Pulseless Ventricular Tachycardia

Adam Foglesong, Beaumont Health Resident
Dana Matthew

Abstract

Pulseless ventricular tachycardia is a life-threatening cardiac arrhythmia in which coordinated ventricular contractions are replaced by very rapid but ineffective contractions, leading to insufficient organ perfusion and heart failure. Pulseless ventricular tachycardia is a medical emergency.
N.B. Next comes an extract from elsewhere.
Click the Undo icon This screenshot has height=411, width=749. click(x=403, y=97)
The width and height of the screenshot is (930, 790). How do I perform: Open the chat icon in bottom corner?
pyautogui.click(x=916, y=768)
Due to rapid ventricular contractions, the ventricular filling decreases markedly, leading to a dramatic decrease in cardiac output. As a result, a pulse is absent. Electrophysiology identifying factors for pulseless ventricular tachycardia include; tachycardia (>100 bpm), wide QRS complexes (> 120 milliseconds), atrioventricular (AV) dissociation, presence of fusion or capture beats and an electrical axis between -90 to -180. There are several scoring systems to differentiate ventricular tachycardia from a wide complex supraventricular tachycardia, but 90% of wide complex tachycardia cases will be ventricular tachycardia.

The ventricular arrhythmia can be characterized as either monomorphic (no variation of the QRS from beat to beat) or polymorphic (changing or multiform QRS from beat to beat). The most common cause of pulseless ventricular tachycardia is cardiac ischemia.